Other relevant info that I could find:

This test was introduced in #37055.
The flag including Macs was added in the PR linked in my previous comment to address this issue (see above discussion).

topper-123 commented 1 year ago

It's a bit difficult to say, from your pytest logs it's not obvious that it has anything to do with the mac chips.

You could try if you have some package that needs updating, or you need to recompile the cython modules. Sorry for not being very helpful.

Jython1415 commented 1 year ago

No worries! Thank you for taking a look at it anyway.

I rm -r'ed the build directory and ran python setup.py build_ext -j 4 and python -m pip install -e . --no-build-isolation --no-use-pep517 to build and install pandas according to the contributor guide. The --no-use-pep517 have me the following error:

ERROR: Disabling PEP 517 processing is invalid: project specifies a build backend of mesonpy in pyproject.toml

I ran it without the --no-use-pep517 option. I'm not sure if this has anything to do with the failing tests. I am now on 2.1.0.dev0+958.g5780d4f8f1 and I am still failing all 4 tests for test_rolling_var_numerical_issues. Any guidance would be appreciated.

phofl commented 1 year ago

This is related to Mac chips (I am seeing the same failures). I agree that we should skip those tests for Mac (I didn't care enough in the past to put up a pr myself)

The test itself is correct, the Mac compilers remove one optimisation step when compiling which introduces numerical instabilities

WillAyd commented 1 year ago

Is this really a bug or just bad input data? Isn't the input data going beyond any reasonable precision limits for floats?

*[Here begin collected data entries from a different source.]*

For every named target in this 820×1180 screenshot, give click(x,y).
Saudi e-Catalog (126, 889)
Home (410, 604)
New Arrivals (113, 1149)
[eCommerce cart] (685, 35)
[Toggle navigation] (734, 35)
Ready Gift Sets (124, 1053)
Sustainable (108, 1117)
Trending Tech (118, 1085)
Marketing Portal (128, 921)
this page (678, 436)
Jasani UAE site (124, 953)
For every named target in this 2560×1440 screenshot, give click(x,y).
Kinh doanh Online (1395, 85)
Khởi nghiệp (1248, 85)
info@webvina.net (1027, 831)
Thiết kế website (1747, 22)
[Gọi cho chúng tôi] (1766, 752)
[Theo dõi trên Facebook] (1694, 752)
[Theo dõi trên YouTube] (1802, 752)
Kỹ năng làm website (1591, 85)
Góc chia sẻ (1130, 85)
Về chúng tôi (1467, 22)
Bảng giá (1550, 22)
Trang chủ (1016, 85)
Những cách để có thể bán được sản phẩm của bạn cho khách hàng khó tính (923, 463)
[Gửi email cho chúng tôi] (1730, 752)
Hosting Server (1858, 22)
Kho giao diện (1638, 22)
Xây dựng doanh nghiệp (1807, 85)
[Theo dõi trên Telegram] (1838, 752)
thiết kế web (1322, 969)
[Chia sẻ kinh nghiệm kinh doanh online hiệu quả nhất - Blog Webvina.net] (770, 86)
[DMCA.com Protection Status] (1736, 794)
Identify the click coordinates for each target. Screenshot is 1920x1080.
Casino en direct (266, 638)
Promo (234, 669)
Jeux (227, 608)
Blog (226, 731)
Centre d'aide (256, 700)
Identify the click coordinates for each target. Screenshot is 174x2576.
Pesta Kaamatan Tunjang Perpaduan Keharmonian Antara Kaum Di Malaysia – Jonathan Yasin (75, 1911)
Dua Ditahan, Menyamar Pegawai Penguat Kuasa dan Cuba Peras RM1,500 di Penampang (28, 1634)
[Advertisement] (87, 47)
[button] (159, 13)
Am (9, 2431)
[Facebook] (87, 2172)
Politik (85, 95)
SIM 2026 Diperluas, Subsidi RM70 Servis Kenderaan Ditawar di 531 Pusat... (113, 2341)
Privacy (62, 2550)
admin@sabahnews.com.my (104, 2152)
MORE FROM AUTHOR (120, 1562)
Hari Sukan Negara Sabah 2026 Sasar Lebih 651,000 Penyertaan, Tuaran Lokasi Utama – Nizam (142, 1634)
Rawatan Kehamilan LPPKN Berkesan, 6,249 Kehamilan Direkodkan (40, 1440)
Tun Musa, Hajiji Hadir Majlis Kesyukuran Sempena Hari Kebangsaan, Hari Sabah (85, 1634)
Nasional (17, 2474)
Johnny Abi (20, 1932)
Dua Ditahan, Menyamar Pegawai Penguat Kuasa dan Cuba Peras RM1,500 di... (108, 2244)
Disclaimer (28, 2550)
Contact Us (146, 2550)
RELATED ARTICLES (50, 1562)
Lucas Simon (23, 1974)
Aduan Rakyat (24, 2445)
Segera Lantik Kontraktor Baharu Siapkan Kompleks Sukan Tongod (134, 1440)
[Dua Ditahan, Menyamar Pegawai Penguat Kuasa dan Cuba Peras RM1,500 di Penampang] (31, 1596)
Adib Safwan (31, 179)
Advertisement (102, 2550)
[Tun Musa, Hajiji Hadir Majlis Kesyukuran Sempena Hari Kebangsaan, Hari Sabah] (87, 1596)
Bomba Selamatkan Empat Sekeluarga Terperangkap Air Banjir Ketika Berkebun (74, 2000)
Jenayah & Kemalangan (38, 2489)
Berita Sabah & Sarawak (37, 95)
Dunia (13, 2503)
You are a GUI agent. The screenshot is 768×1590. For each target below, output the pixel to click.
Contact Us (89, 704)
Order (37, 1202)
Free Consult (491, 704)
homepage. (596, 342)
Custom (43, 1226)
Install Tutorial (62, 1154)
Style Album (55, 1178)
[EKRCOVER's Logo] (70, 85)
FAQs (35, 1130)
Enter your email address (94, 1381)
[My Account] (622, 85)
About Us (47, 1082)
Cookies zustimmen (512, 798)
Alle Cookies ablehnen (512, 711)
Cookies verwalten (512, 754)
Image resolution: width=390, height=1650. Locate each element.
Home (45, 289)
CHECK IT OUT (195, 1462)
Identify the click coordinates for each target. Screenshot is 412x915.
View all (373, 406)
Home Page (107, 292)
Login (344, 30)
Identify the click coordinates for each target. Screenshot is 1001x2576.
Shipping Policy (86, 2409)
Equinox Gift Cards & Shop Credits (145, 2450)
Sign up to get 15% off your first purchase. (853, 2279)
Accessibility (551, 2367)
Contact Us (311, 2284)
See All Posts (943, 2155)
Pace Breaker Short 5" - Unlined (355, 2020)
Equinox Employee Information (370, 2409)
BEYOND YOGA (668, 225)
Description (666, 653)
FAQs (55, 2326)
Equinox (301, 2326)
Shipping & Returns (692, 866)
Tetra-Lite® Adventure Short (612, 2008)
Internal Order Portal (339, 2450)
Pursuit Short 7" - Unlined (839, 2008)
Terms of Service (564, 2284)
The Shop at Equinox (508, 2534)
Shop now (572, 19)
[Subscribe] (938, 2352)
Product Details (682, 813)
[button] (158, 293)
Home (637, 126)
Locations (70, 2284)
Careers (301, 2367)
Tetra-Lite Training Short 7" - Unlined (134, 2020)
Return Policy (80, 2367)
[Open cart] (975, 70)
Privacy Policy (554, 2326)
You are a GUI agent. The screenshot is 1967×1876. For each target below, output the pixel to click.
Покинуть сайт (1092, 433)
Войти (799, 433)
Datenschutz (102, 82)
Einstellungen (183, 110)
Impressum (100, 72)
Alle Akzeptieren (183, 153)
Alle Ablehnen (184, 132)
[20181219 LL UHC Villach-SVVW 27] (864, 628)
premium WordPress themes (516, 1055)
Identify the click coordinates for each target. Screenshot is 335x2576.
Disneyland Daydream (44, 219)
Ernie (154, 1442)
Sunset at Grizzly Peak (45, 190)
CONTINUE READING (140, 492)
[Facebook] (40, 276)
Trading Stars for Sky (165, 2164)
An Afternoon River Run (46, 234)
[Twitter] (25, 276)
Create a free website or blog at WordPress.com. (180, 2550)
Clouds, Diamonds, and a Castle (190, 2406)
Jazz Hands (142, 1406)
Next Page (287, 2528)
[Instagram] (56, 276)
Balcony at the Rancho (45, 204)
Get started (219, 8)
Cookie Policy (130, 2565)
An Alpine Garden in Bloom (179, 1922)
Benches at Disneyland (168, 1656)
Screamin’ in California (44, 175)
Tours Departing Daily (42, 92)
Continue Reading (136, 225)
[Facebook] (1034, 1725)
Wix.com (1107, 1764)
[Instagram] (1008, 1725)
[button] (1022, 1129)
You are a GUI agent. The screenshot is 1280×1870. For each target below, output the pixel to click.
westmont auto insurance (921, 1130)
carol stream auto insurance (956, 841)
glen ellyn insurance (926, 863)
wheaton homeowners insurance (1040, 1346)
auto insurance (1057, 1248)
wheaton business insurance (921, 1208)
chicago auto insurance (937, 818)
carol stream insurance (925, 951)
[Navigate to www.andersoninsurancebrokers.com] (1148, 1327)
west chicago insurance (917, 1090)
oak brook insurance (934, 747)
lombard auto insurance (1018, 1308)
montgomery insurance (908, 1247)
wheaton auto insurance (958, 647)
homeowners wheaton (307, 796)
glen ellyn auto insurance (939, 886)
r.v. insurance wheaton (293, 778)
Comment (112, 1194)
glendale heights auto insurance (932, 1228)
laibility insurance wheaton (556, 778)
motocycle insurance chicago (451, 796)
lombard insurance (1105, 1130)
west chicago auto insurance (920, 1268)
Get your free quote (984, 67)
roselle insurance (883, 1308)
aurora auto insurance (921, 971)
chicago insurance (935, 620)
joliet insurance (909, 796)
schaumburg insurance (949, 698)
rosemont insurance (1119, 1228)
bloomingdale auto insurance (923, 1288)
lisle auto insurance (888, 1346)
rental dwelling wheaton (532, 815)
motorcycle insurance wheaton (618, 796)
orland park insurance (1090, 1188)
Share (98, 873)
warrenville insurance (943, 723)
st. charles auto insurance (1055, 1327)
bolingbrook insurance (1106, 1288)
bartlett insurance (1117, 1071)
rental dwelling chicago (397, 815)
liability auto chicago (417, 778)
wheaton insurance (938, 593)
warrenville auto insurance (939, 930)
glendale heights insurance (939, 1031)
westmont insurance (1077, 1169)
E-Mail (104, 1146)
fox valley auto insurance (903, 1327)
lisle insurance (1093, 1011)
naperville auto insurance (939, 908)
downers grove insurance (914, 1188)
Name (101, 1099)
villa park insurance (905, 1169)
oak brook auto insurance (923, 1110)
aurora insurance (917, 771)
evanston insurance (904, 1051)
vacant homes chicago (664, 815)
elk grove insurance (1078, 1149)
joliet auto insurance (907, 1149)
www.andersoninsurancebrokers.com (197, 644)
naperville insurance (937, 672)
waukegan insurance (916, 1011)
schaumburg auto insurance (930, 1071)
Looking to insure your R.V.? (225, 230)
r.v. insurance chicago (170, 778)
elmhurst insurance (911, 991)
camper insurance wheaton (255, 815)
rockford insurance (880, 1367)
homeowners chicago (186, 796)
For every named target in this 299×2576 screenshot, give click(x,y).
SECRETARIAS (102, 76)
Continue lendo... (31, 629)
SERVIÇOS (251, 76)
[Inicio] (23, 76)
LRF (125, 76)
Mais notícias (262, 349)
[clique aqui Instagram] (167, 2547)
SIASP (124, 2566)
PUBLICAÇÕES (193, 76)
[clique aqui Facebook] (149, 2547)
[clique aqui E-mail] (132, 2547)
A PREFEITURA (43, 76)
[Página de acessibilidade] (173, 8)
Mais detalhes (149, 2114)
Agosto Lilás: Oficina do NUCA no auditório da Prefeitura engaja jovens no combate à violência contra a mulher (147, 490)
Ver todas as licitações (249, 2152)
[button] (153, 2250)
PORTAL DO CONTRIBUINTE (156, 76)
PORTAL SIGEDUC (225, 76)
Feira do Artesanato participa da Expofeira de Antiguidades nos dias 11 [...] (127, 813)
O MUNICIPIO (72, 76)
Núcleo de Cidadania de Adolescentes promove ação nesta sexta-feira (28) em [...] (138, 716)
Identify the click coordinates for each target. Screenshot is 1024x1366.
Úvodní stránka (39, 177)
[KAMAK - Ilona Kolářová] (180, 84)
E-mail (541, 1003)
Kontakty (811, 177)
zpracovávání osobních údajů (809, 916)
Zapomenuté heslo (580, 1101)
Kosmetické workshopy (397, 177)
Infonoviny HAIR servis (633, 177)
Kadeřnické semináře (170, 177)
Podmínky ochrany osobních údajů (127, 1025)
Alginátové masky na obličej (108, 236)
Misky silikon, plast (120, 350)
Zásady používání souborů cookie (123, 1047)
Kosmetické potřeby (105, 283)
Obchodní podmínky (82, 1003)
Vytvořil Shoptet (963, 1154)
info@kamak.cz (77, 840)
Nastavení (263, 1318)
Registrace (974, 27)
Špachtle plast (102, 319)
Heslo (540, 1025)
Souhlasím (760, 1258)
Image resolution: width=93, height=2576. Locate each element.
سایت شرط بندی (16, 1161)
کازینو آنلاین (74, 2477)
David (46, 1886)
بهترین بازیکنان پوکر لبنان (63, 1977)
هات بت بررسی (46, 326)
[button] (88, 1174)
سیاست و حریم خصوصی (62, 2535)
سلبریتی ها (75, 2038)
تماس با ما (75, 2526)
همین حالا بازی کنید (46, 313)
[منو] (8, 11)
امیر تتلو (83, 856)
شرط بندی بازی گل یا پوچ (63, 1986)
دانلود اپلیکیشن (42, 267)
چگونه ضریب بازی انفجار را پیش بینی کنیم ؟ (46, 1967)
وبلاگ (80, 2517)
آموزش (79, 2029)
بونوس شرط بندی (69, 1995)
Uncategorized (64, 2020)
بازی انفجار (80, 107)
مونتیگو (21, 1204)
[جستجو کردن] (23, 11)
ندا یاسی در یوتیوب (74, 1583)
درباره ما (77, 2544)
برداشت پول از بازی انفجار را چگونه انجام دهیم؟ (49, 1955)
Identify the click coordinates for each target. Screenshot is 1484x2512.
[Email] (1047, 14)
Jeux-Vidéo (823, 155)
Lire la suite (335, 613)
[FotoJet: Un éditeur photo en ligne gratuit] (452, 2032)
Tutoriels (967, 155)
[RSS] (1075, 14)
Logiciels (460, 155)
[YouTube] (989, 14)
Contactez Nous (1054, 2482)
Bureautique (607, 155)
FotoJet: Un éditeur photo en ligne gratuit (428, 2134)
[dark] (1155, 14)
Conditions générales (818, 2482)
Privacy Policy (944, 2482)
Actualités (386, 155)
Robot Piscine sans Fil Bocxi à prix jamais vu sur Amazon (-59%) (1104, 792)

phofl commented 1 year ago

The idea is that the previous values don't impact windows that come afterwards and don't have these values anymore. So yes this makes sense

fangchenli commented 1 year ago

I get everything green while running pytest pandas/tests/window/test_rolling.py -n 7 on a M1 Macbook Air.

I got this test fail on M1 Macbook Pro.

topper-123 commented 1 year ago

I do actually get the bugs now.

I think the difference is that in my last comment I built using python setup.py build_ext --inplace -j4 while now I've updated the build system to use meson and build using python -m pip install -ve . --no-build-isolation --config-settings editable-verbose=true.

phofl commented 1 year ago

Can you double check this? I got them with setuptools as well

topper-123 commented 1 year ago

It wasn't just the build method, but also the environment. I changed the environment when switching to meson. This is the old environment below.

INSTALLED VERSIONS ------------------ commit : 43f1bc8fb6d7d57525c1d251947ab4e83dbc2e54 python : 3.9.16.final.0 python-bits : 64 OS : Darwin OS-release : 22.3.0 Version : Darwin Kernel Version 22.3.0: Mon Jan 30 20:39:35 PST 2023; root:xnu-8792.81.3~2/RELEASE_ARM64_T8103 machine : arm64 processor : arm byteorder : little LC_ALL : None LANG : None LOCALE : None.UTF-8 pandas : 2.1.0.dev0+874.g43f1bc8fb6 numpy : 1.23.4 pytz : 2023.3 dateutil : 2.8.2 setuptools : 65.6.3 pip : 22.3.1 Cython : 0.29.33 pytest : 7.1.2 hypothesis : 6.37.0 sphinx : 5.0.2 blosc : 1.10.6 feather : None xlsxwriter : 3.0.3 lxml.etree : 4.9.2 html5lib : 1.1 pymysql : 1.0.2 psycopg2 : 2.9.3 jinja2 : 3.1.2 IPython : 8.9.0 pandas_datareader: None bs4 : 4.11.1 bottleneck : 1.3.5 brotli : fastparquet : 0.8.3 fsspec : 2022.11.0 gcsfs : 2022.11.0 matplotlib : 3.7.1 numba : 0.56.4 numexpr : 2.8.4 odfpy : None openpyxl : 3.0.10 pandas_gbq : None pyarrow : 12.0.0 pyreadstat : None pyxlsb : 1.0.10 s3fs : 2022.11.0 scipy : 1.9.1 snappy : None sqlalchemy : 1.4.43 tables : 3.7.0 tabulate : 0.9.0 xarray : 2023.4.2.dev3+gc75ac8b7 xlrd : 2.0.1 zstandard : 0.18.0 tzdata : 2023.3 qtpy : 2.2.0 pyqt5 : None I haven't checked what's making the difference.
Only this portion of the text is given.